Festa politica

Renzi: «Il centrosinistra unito può tornare a vincere»

Dal palco, l’ex premier critica l’esecutivo e rilancia le primarie sui temi sociali

Renzi: «Il centrosinistra unito può tornare a vincere»

Matteo Renzi, segretario di Italia Viva, è intervenuto alla Festa dell’Unità di Santomato, davanti a un pubblico numeroso. Al centro del suo discorso la necessità, per il centrosinistra, di superare divisioni e contrapposizioni interne per concentrarsi su temi concreti e affrontare con maggiore forza le prossime sfide politiche.

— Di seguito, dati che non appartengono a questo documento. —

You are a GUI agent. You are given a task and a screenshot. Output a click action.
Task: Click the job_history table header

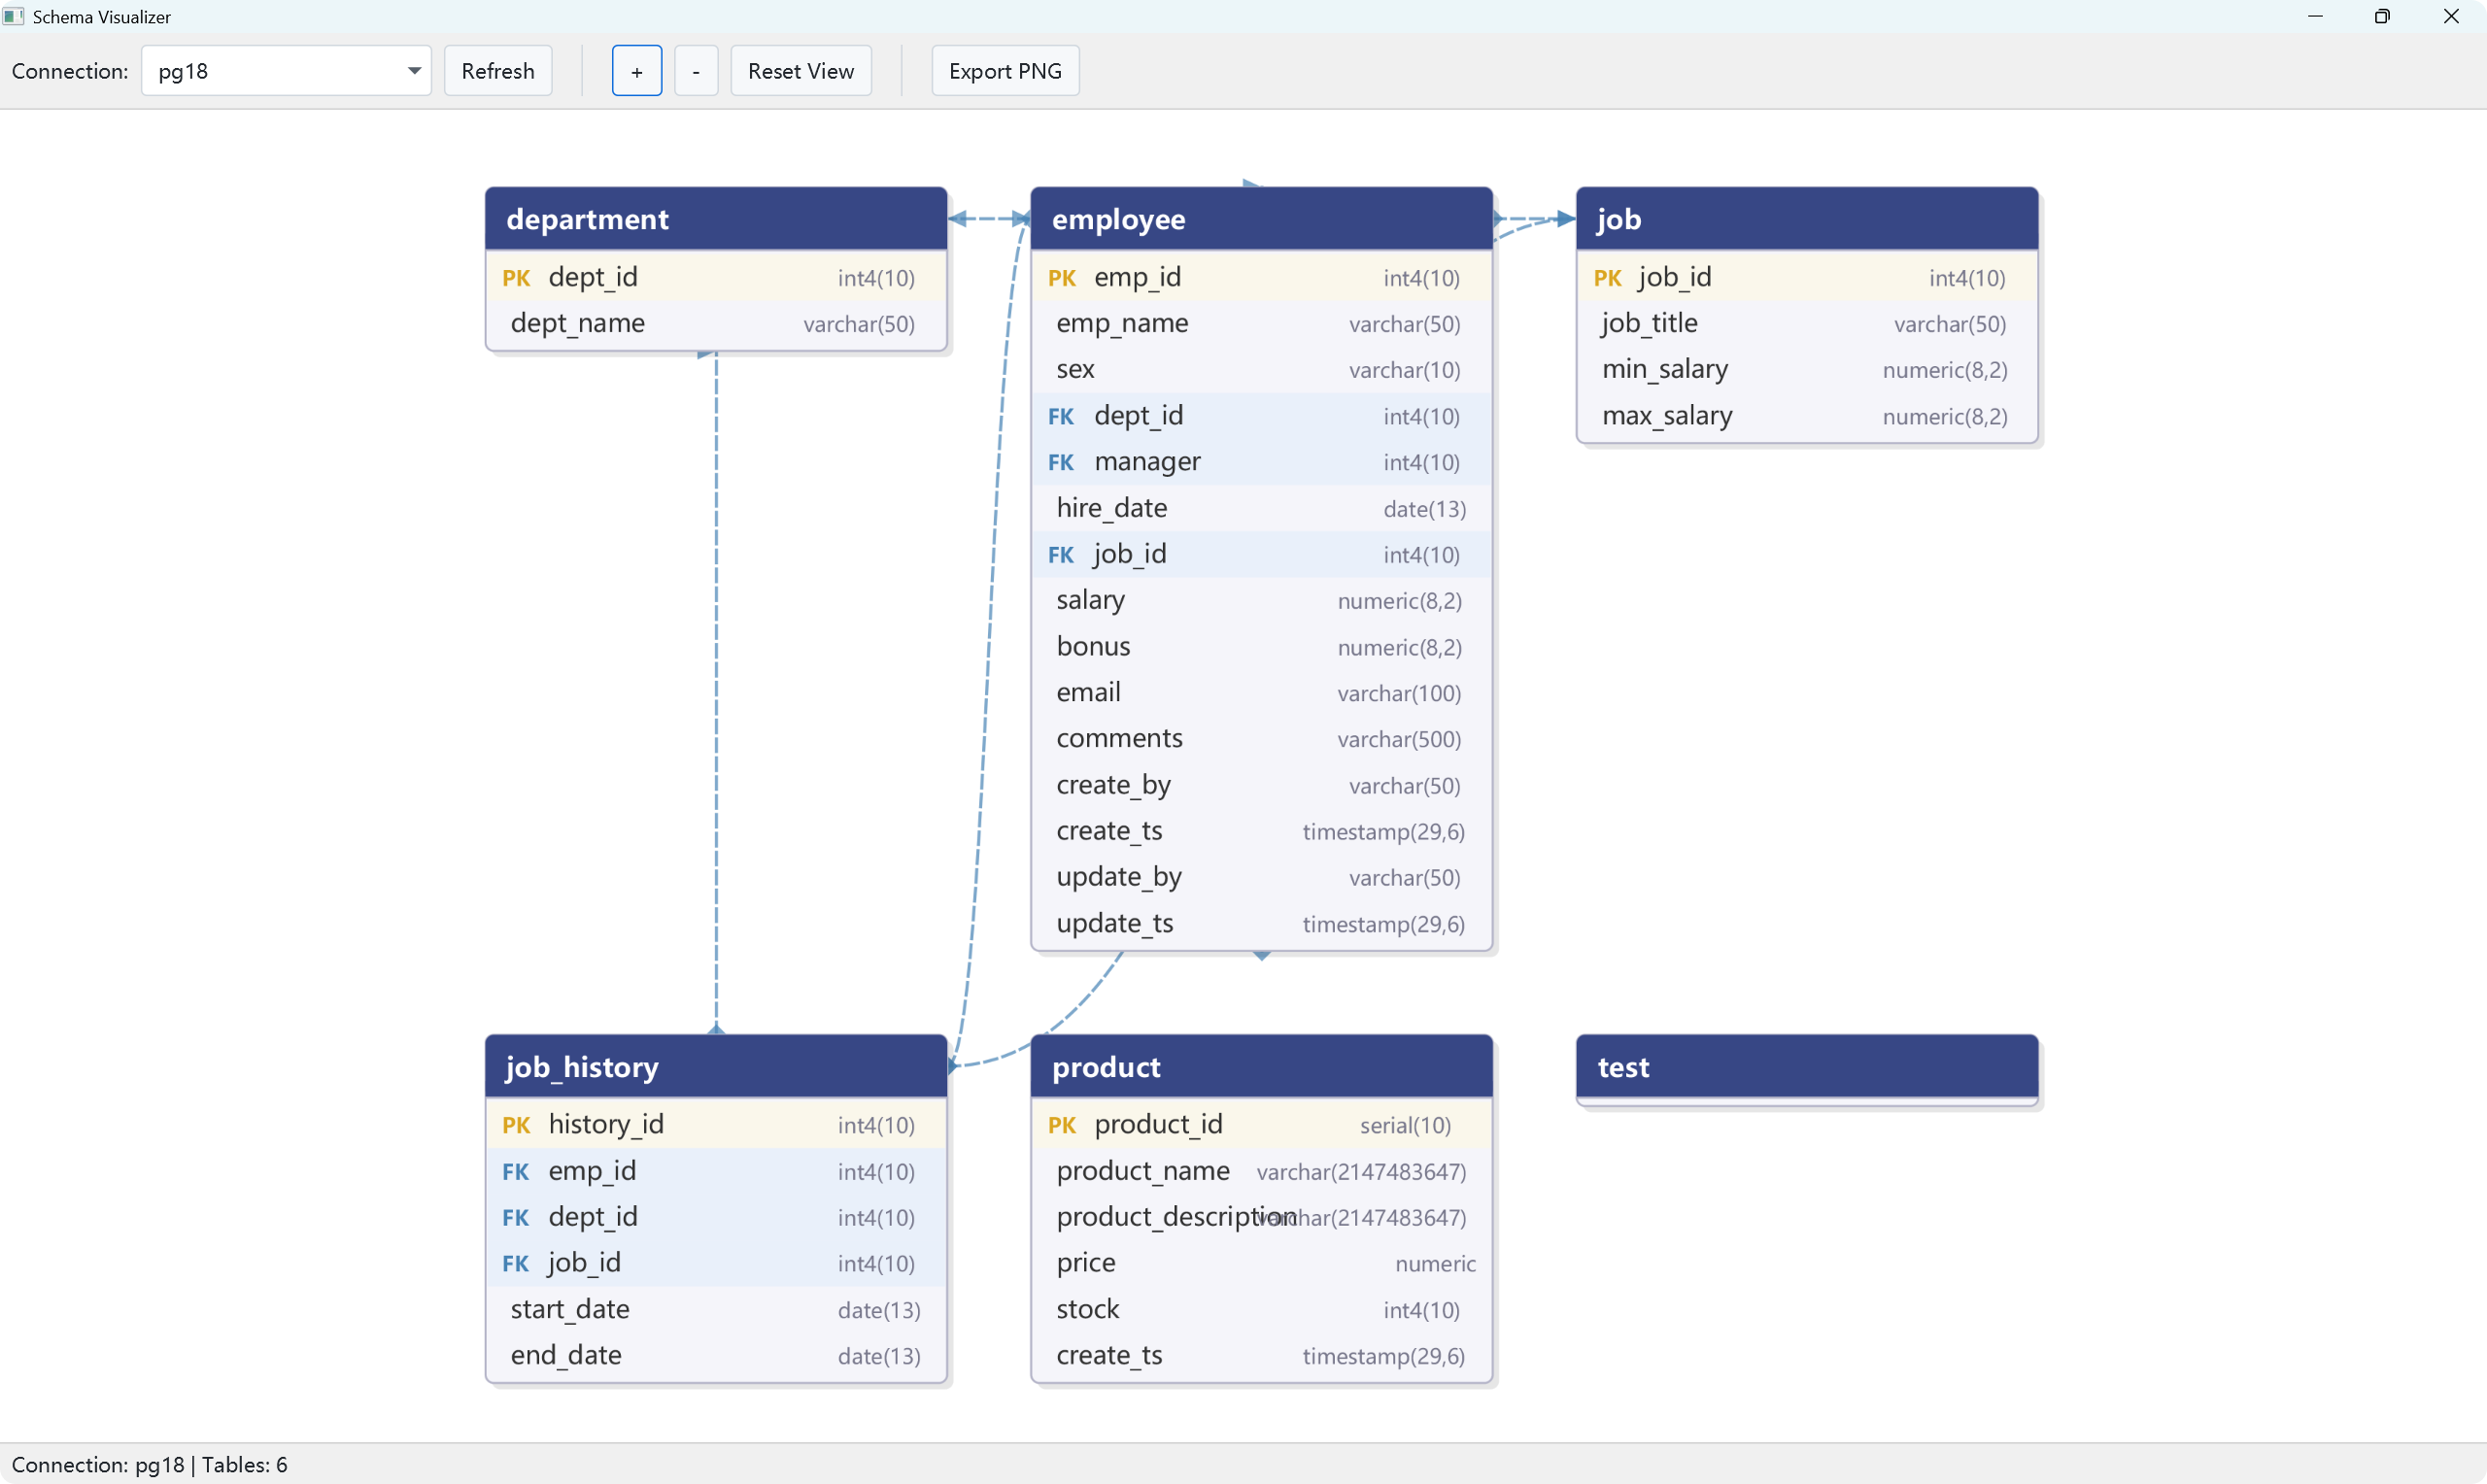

Renzi ha detto di essere contento dell’accoglienza ricevuta alle Feste dell’Unità, ricordando anche la propria partecipazione a un appuntamento analogo a Milano. Alla domanda sul rapporto con queste manifestazioni, ha citato la Leopolda come la sua casa politica e ha richiamato l’appuntamento di ottobre, presentato attraverso il riferimento a Itaca e al viaggio di Ulisse.

Primarie e alleanze

Nel corso dell’intervento, l’ex presidente del Consiglio ha sottolineato il valore delle primarie, collegandole anche alla recente vicenda amministrativa pistoiese. Secondo Renzi, lo strumento consente di individuare una leadership e di rafforzare la coalizione in vista delle elezioni successive. La sua indicazione è netta: chi perde le primarie deve sostenere chi le ha vinte.

Renzi ha preferito parlare di centrosinistra, evitando l’espressione campo largo, e ha sostenuto che il risultato dipenderà dalla capacità di restare uniti. Tra le priorità indicate ci sono stipendi, sicurezza, sanità ed Europa. A suo giudizio, il fronte progressista può tornare competitivo dopo anni di sconfitte, ma soltanto se riuscirà a mettere al centro le condizioni di vita delle persone e a ridurre i conflitti interni.

L’attacco al Governo

Una parte rilevante del discorso è stata dedicata al Governo guidato da Giorgia Meloni. Renzi ha affermato che la fase favorevole dell’esecutivo sarebbe terminata e ha contestato alcune promesse della maggioranza. Tra gli esempi citati, il mancato taglio delle accise, la riduzione dei salari e una pressione fiscale indicata al 43 per cento.

Secondo il leader di Italia Viva, questi dati incidono direttamente sulla vita quotidiana degli italiani, in particolare quando si fa la spesa o si rifornisce l’automobile. La sua critica ha riguardato anche la prospettiva politica del centrodestra. Con una battuta, Renzi ha ipotizzato scenari futuri che coinvolgono la presidente del Consiglio, il presidente del Senato Ignazio La Russa e il generale Roberto Vannacci.

Nel passaggio conclusivo, l’ex premier ha richiamato alcuni temi che, a suo avviso, dovrebbero essere affrontati senza fermarsi ai confini regionali o alle appartenenze ideologiche: rifiuti, energia e intelligenza artificiale. Ha inoltre espresso apprezzamento per il presidente della Toscana Eugenio Giani, definendolo il numero uno, e ha ribadito la necessità di confrontarsi sui contenuti invece di accusare gli elettori o gli alleati.

La serata si è chiusa con una citazione di Francesco Guccini sulla libertà e sulle diverse direzioni che ciascuno può scegliere. Il messaggio politico lasciato da Renzi è stato quello di una maggiore coesione interna, considerata indispensabile per competere con il centrodestra e affrontare le prossime consultazioni.